> Source text:
* * *

Thank you to all that have committed to sending gift cards
to share with the families at the Hematology/Oncology Clinic at the Floating
Hospital for Children. Please know you are not only bringing joy into the lives
of children, but are also relieving a lot of stress that parents of sick
children feel when money is so tight and the holidays are approaching.
Our family is doing great. Mac is back to feeling and
acting like he was pre-cancer. Liam seems to be doing well also. We seem to
have been going on as a “normal” family, well, as normal as any family that has
a visiting nurse come on a Saturday to change out a g-tube or any other parent
that goes to their child’s school daily
to pour formula down the g-tube so they don’t go all day without eating or
drinking. These have all become part of our life. It’s funny how such unnatural
things can become such a natural part of everyday life so quickly.
Halloween proved to be an incredibly emotional day for
me. Halloween has always been Mac’s favorite holiday. The boys put on their
costumes and we all headed out to trick or treat. We made it to a few homes on
our street before Mac got tired. We put him in his wheelchair and pushed him
from house to house. He walked on his own, well with his brother, up to each
door for his candy. Candy that he was so thrilled to get even though we all
knew he would never eat any of it. As I watched him and the sheer joy of
childhood innocence on his face I could not help but think about his and our
futures. What would next Halloween look like for our family? How much longer
would he be able to celebrate all the things kids do that make them such
special little people without all the skepticism
that we carry around as adults? After talking about my fears with some great
friends and taking their words of wisdom I decided to live in today and try not
think about the future and how different it is going to be for both my boys
than anything I would have ever wanted for them and so different from what they
deserve. I was really doing well and starting to feel more human.

* * *

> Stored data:
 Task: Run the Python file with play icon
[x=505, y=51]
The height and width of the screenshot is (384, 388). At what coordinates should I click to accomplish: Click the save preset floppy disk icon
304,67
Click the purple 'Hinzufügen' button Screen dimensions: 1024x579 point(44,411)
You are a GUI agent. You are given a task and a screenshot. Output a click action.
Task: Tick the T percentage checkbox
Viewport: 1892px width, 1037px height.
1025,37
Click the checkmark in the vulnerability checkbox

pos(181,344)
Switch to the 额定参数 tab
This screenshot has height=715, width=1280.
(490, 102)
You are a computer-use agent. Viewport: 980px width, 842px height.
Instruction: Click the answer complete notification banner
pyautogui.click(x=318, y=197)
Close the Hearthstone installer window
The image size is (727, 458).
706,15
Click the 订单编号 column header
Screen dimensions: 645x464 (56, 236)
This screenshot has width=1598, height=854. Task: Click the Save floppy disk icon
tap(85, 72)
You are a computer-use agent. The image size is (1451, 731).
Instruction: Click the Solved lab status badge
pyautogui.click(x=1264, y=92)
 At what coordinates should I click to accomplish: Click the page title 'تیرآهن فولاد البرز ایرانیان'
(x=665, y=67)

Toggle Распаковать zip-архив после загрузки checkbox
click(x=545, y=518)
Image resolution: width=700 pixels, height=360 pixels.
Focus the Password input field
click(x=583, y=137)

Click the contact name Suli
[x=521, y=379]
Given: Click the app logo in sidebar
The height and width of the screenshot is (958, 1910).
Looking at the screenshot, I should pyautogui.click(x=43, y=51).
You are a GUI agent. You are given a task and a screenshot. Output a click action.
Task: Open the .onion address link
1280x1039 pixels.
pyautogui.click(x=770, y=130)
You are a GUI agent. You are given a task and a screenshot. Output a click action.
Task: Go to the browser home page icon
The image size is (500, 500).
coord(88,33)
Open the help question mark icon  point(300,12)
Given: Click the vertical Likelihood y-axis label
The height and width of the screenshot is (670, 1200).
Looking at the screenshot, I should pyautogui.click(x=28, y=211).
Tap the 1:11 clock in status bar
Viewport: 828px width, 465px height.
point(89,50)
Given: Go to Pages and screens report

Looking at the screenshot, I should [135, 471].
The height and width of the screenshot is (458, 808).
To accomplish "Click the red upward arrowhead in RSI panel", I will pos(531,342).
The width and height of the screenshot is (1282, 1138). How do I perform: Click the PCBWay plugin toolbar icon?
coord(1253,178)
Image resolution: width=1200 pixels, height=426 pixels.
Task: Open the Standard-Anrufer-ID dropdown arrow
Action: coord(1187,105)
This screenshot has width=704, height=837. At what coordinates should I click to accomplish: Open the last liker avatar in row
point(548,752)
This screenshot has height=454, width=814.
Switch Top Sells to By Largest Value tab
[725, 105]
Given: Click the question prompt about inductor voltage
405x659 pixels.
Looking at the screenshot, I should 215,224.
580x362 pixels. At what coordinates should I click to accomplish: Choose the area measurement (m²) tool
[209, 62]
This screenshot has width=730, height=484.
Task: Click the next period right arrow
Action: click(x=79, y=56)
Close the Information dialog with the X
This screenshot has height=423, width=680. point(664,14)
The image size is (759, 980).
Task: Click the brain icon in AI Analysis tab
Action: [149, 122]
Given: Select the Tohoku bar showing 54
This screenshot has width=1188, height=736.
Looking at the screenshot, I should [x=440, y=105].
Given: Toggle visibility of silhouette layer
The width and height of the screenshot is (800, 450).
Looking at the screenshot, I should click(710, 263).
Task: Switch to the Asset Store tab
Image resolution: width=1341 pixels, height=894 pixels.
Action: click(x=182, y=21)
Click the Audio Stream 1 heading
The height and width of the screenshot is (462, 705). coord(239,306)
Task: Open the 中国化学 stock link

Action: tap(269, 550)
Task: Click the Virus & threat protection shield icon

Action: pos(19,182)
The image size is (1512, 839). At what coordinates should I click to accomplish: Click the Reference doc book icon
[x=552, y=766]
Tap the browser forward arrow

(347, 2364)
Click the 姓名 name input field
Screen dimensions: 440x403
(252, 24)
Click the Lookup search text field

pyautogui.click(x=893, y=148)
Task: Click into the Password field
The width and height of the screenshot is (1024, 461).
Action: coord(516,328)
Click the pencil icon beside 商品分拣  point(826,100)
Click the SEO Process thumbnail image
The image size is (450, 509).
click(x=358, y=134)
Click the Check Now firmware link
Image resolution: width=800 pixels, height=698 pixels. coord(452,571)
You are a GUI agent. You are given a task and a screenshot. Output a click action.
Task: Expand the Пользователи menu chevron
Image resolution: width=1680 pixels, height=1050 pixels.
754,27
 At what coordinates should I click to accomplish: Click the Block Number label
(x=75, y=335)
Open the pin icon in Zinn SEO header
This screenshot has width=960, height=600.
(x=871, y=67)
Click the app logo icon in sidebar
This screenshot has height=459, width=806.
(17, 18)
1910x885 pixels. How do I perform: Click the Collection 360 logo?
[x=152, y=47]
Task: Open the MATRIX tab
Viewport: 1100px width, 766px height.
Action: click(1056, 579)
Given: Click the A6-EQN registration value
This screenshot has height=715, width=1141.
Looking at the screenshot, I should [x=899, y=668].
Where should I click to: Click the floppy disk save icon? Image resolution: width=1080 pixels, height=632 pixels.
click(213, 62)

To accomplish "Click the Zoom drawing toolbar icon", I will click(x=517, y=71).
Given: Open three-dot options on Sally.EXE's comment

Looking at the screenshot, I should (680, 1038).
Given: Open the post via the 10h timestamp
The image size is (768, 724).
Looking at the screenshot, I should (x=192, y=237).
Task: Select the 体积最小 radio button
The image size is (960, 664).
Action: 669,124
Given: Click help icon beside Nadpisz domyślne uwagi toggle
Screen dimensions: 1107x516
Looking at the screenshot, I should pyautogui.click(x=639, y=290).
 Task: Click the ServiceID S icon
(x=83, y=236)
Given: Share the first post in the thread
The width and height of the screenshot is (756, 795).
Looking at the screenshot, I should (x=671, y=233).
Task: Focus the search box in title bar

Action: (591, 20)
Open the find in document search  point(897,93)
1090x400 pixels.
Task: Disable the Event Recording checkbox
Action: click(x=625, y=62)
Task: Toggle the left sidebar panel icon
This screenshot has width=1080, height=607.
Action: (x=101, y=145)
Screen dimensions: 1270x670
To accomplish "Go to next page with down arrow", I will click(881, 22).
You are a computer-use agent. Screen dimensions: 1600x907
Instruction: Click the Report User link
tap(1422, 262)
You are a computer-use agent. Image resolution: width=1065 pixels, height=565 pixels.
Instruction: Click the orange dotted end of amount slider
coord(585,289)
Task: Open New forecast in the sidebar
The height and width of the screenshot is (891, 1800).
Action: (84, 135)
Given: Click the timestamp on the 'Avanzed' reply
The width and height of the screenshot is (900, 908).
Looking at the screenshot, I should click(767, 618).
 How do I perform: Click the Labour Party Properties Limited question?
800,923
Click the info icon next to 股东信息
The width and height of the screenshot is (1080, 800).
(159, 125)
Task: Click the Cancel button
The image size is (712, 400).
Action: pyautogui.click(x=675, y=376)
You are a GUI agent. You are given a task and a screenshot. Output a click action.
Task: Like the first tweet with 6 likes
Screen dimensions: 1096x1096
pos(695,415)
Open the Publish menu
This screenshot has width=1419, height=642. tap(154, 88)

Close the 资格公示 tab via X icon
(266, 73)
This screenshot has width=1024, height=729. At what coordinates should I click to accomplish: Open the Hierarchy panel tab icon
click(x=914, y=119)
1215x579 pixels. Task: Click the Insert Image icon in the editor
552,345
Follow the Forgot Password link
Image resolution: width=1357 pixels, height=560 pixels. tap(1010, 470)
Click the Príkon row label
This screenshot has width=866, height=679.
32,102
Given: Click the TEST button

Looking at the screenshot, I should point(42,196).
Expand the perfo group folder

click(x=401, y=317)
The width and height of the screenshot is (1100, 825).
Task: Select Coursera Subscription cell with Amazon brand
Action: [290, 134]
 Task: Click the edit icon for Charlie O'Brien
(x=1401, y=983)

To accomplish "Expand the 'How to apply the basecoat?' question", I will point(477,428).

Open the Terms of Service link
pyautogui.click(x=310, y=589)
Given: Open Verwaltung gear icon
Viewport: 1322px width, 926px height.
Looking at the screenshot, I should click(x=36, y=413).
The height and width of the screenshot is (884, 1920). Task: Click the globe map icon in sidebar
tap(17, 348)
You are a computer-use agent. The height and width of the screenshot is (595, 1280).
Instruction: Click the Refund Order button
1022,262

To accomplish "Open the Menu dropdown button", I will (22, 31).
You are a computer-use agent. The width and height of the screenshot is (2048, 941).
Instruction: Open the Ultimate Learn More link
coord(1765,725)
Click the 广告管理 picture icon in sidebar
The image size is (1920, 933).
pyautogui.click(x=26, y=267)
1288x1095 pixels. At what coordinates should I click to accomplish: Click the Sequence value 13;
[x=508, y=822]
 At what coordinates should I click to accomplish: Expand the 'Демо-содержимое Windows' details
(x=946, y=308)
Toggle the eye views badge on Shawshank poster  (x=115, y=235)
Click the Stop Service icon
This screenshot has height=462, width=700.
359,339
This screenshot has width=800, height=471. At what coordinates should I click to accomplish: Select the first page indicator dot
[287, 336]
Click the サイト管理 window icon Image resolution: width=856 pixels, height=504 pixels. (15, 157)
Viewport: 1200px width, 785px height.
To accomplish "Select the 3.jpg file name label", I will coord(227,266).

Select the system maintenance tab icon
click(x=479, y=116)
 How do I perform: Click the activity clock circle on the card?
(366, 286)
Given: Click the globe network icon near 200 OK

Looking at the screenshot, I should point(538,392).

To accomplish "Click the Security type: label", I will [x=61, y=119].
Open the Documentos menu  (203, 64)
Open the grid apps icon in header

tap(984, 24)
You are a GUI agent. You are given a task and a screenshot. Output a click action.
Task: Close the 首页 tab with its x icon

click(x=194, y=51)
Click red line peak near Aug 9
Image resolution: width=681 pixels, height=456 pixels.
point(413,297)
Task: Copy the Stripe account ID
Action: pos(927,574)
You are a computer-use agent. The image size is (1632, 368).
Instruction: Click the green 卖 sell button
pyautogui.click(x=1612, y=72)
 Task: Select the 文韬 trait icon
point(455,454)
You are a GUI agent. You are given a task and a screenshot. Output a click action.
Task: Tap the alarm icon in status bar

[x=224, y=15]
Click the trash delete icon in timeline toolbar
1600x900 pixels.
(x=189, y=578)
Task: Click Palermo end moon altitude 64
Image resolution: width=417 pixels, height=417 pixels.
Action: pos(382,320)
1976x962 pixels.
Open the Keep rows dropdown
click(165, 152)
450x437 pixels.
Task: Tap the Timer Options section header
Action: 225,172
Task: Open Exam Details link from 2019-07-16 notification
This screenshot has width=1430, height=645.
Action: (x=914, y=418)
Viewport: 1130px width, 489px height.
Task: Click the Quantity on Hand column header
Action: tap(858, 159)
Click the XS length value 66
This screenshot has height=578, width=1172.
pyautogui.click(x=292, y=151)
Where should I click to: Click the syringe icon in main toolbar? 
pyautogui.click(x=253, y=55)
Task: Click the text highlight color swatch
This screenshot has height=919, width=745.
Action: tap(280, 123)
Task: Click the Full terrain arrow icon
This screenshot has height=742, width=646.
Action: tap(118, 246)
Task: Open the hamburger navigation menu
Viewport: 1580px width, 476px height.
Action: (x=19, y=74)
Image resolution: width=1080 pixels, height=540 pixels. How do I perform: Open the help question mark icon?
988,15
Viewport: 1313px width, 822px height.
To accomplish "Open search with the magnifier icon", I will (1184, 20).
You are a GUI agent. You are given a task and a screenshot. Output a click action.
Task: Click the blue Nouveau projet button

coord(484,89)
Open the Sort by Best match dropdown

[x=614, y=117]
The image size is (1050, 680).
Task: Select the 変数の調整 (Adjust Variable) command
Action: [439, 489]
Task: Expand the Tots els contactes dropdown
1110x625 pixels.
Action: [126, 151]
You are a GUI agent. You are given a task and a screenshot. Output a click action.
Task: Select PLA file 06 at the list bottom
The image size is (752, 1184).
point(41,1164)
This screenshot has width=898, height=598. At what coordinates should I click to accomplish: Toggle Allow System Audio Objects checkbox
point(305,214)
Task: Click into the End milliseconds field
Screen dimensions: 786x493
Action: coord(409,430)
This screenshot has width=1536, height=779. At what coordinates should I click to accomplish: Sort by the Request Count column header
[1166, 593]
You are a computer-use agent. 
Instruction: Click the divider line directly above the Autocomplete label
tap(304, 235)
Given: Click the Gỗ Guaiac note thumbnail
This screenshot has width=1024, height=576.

* * *

> Activity A:
Can you write out, word for word, the part of the family update that opens with the words containing "Thank you to" and closes with "holidays are approaching."?
> Activity B:
How would you extend the family update, picking up right after its last sentence?

> Response area A:
Thank you to all that have committed to sending gift cards
to share with the families at the Hematology/Oncology Clinic at the Floating
Hospital for Children. Please know you are not only bringing joy into the lives
of children, but are also relieving a lot of stress that parents of sick
children feel when money is so tight and the holidays are approaching.

> Response area B:
I should have known better to think it would continue for
more than a few days. My “new life“ slapped me back to reality today. I went to
feed Mac his lunch to find him waiting in the office. As soon as he saw me the
tears started. He had a terrible headache. In any other child a dose of Tylenol
and nap would be all that was needed. But, our “new normal” life means taking a
temp to make sure he can have Tylenol, putting him down for nap, then crying and
worrying about what this new pain may be. It is probably nothing more than a 7 yr.
old boy who was a little tired and needed a break from school. Of course for
our 7 year boy it could mean so much more…
I can never thank anyone enough for all of the love and
support. Please continue to keep us all in your prayers.
Can't wait to see his handsome face at school on Thursday!